Bet #3: Global Next Edit Was Powerful — But Slow to Ship

By early 2024, we had a global next-edit model that could suggest coherent changes across files and repositories [3][4]. In spirit, it went beyond local tab completion.

The failure here was not research quality but iteration speed. It took nearly a year to reach production. In competitive AI products, a year is an eternity.

Bet #4: RL from Real Developers Actually Works

In 2024, I focused full-time on reinforcement learning from real developer behavior [5]. We trained models directly from implicit and explicit user feedback and shipped them to production. It worked.

But RL systems don't survive on individual conviction.

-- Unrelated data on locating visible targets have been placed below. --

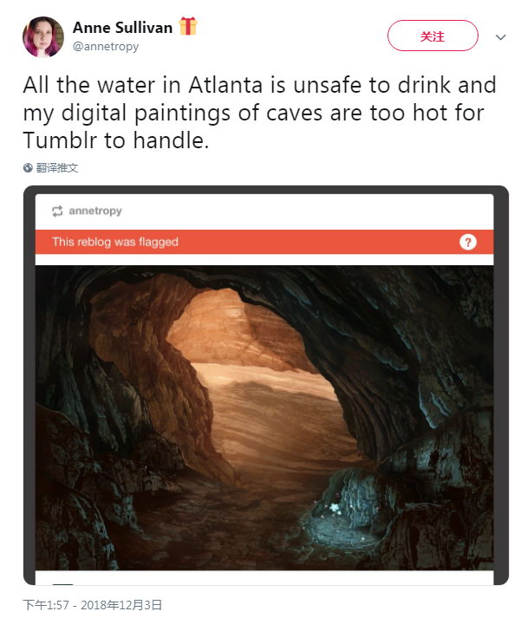Click the glowing blue flower in the cave
Screen dimensions: 521x618
tap(335, 508)
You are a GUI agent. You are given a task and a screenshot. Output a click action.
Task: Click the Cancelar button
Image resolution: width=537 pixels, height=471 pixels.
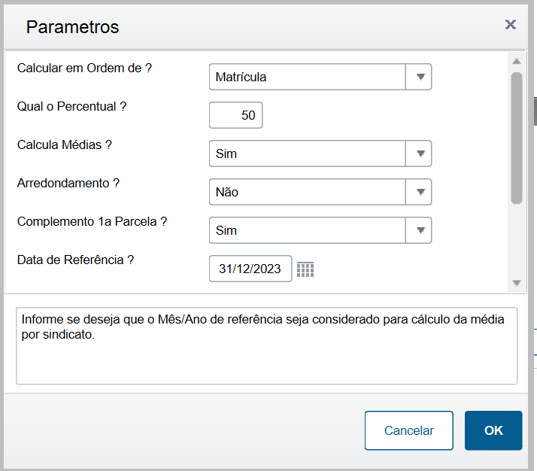pyautogui.click(x=409, y=430)
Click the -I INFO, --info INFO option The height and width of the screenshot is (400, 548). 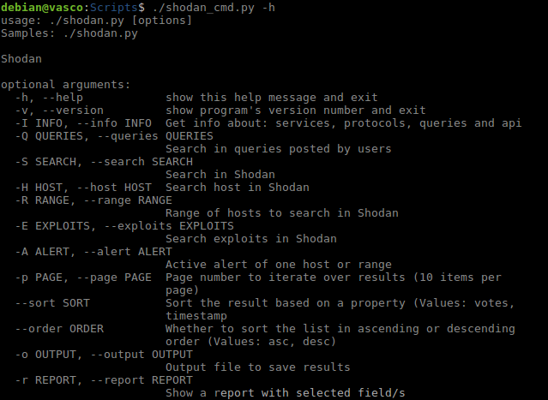tap(82, 122)
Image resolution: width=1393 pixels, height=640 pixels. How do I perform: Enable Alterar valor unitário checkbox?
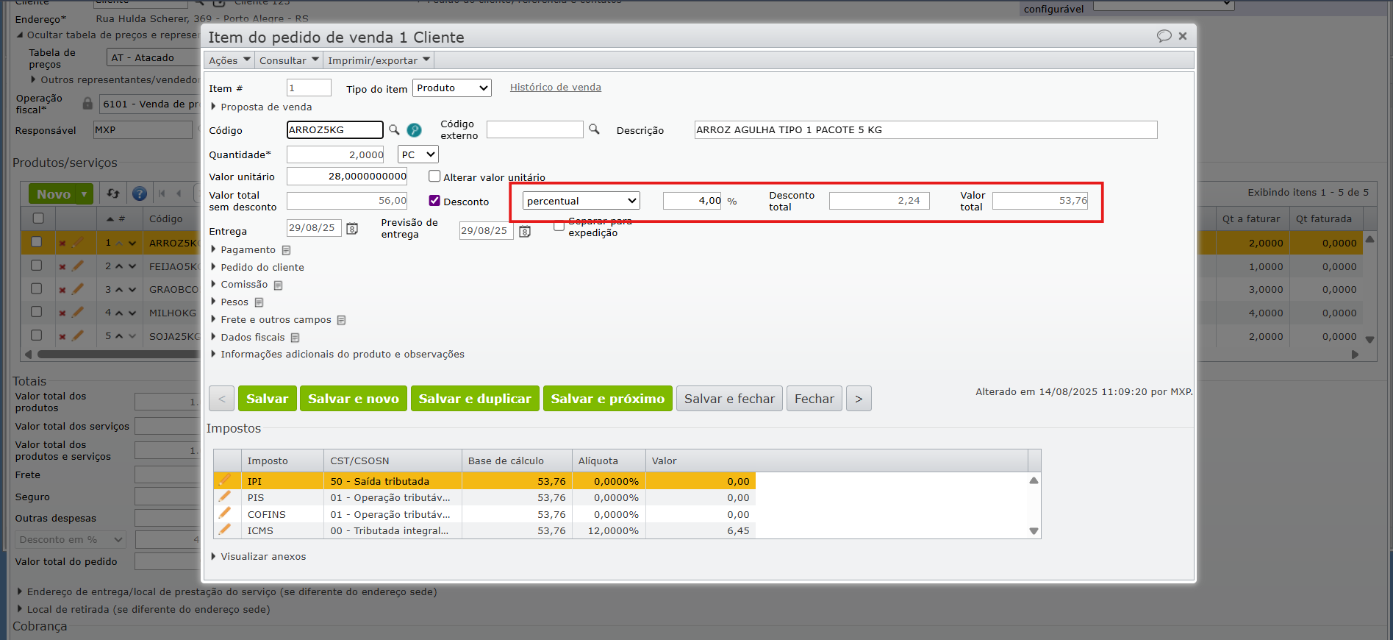tap(434, 177)
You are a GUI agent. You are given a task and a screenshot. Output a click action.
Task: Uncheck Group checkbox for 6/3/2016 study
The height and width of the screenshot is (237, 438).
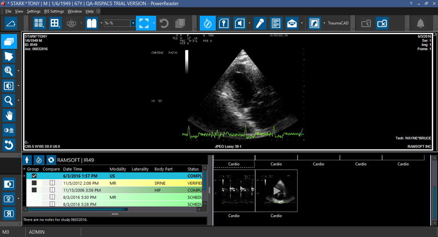coord(34,176)
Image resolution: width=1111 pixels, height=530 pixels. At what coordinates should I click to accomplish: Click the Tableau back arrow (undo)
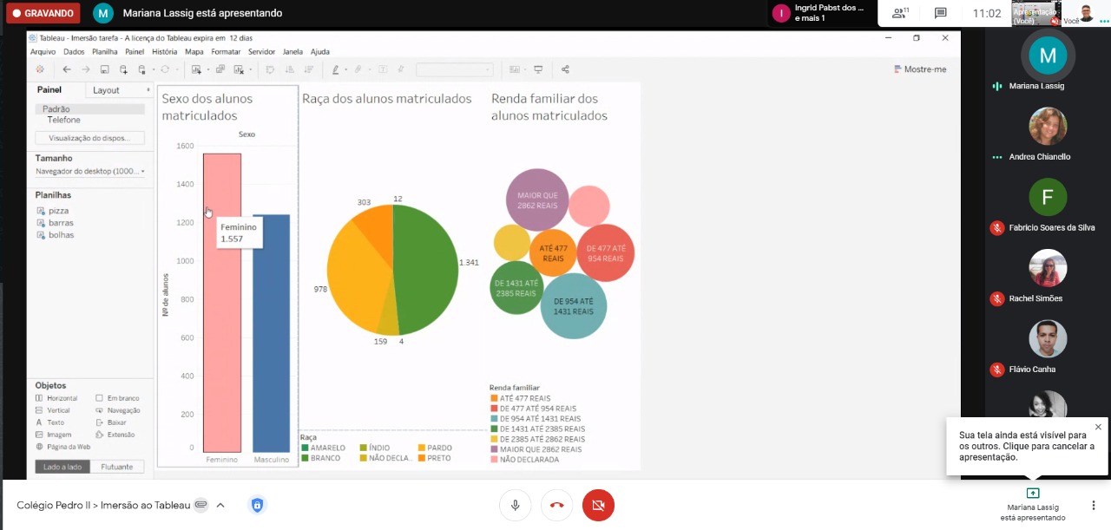tap(67, 69)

They require organizational commitment. After I left, this line of research paused. Meanwhile, competitors doubled down and published similar methods a year later [6].

Bet #5: Owning the Training and Inference Stack Mattered

By the end of 2023, we had built an in-house LLM training and inference stack. Training ran with solid MFU, and the inference stack supported low-bit quantization, continuous batching, and speculative decoding, all compatible with our product requirements. Notably, this entire stack was built and operated by a relatively small team. Around the same time, our in-house coding pretraining reached parity with publicly released models such as DeepSeek-Coder [7].

At the time, owning the full stack gave us real leverage: rapid research experimentation and direct control over end-to-end system performance. As frontier research was deprioritized, however, the stack gradually fell behind industry state of the art, and the organization shifted toward API-based models. Like research itself, in-house infrastructure only compounds if the organization commits to using and evolving it.

The Real Tension We Never Fully Resolved

We correctly identified coding as the largest near-term AI market. Spending went from zero to billions in under three years.

What we never fully resolved was whether we were building:

a frontier coding model company, or
a fast-iterating coding assistant product

Both are viable. Doing both halfway is not.

What Being an AGI Believer Actually Means

Being an AGI believer isn't about timelines or optimism. It's about choosing where compounding happens — data, models, systems, or product loops — and committing even when short-term signals disagree.

Skepticism often looks like pragmatism. But in AI, indecision is the most expensive position.

There is no single formula for building a winning AI startup. But I'm increasingly convinced of one thing: you must pick a compounding axis and let it hurt.

References

Scott Dietzen, Augment Inc. Raises $227 Million, Apr 26, 2024.
Carlos E. Jimenez, et al., SWE-bench: Can Language Models Resolve Real-World GitHub Issues, Oct 2023.
Arun Chaganty & Jiayi Wei, Introducing Next Edit for VSCode, Feb 19, 2025.
Jiayi Wei & Arun Chaganty, The AI Research Behind Next Edit, Feb 19, 2025.
Barry (Xuanyi) Dong, Reinforcement Learning from Developer Behaviors, Nov 26, 2024.
Jacob Jackson, et al., Improving Cursor Tab with online RL, Sep 12, 2025.
Daya Guo, et al., DeepSeek-Coder: When the Large Language Model Meets Programming -- The Rise of Code Intelligence, Jan 2024.